Copy out all lines from the entries below in which "agent" occurs.

(Stored items from a collection)
=== Section Start ===

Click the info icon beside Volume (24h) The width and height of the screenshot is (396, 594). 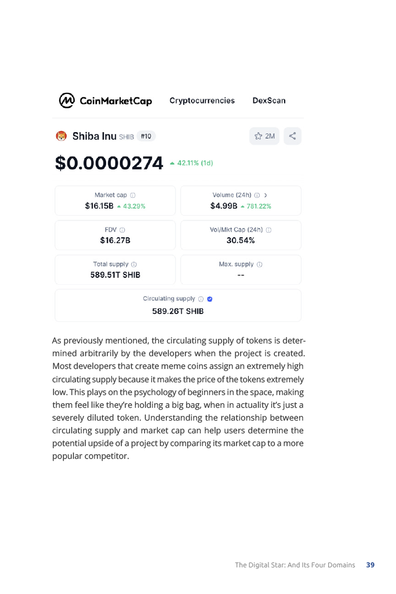tap(257, 195)
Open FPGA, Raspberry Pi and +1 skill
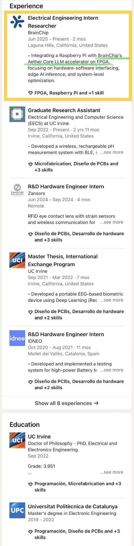134x546 pixels. pos(69,93)
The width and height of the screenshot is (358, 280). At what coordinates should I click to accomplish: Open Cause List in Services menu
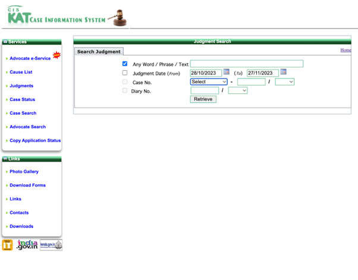(x=21, y=73)
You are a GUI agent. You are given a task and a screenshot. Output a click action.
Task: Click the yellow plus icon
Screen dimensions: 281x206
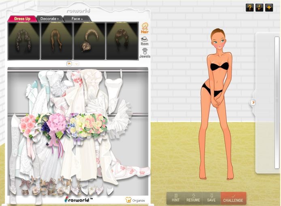pyautogui.click(x=269, y=8)
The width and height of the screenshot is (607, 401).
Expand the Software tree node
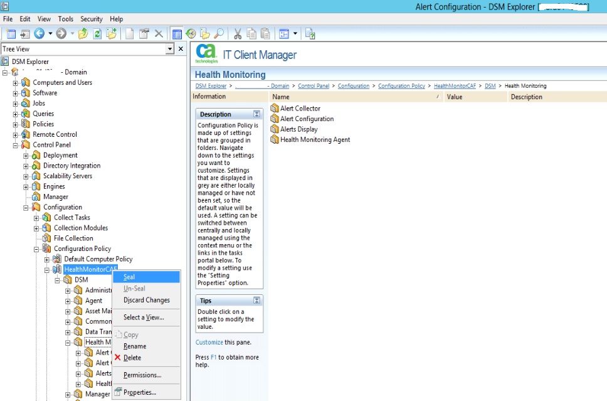coord(16,93)
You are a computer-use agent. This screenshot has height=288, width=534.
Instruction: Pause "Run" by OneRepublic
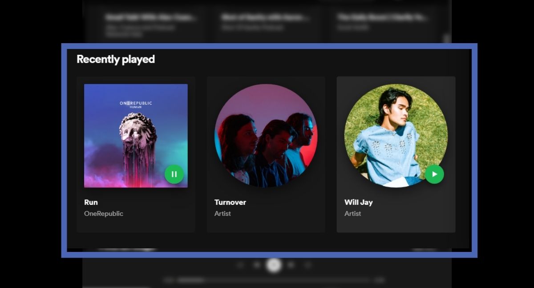tap(174, 174)
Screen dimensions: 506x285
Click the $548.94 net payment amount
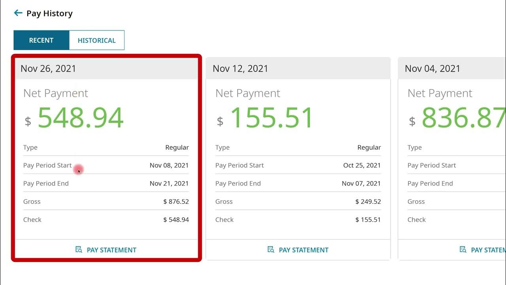pos(80,118)
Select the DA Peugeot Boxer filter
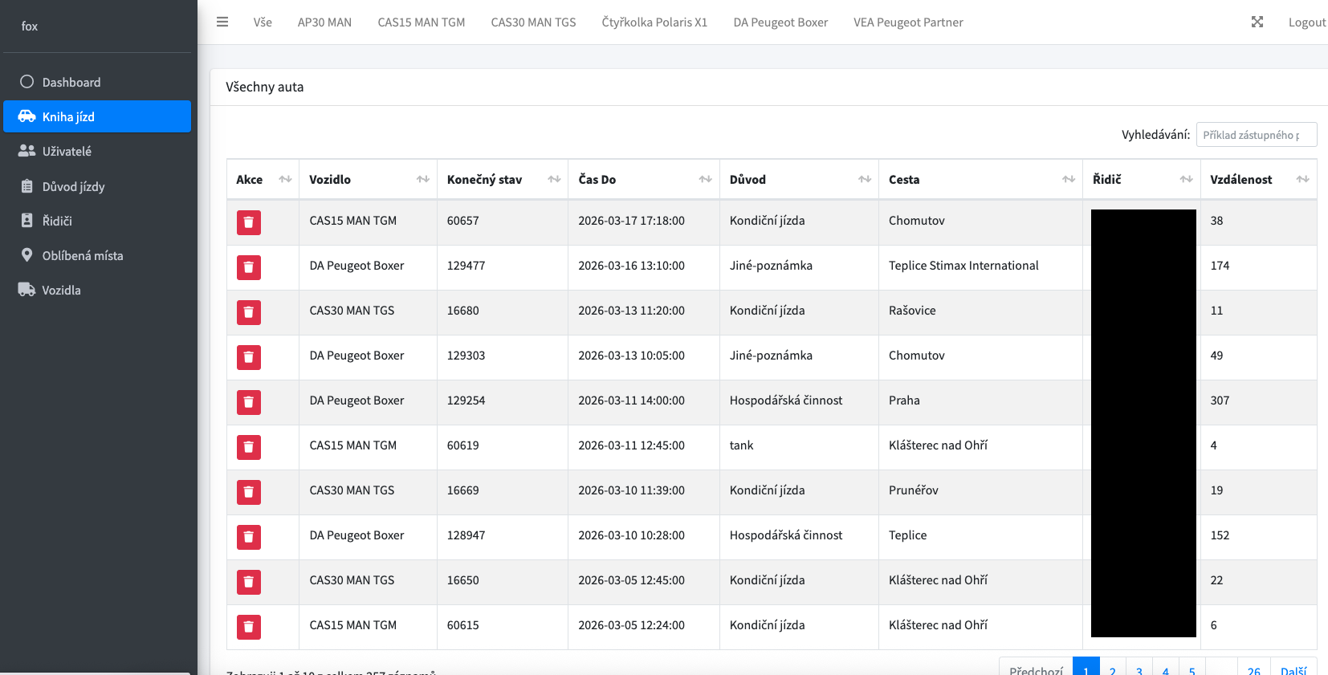 (780, 22)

=== Section End ===

- _ANSWER TO THE EXERCISE_:
You are a GUI agent. You are given a task and a screenshot. Output a click action.
You are a computer-use agent. This screenshot has height=288, width=534.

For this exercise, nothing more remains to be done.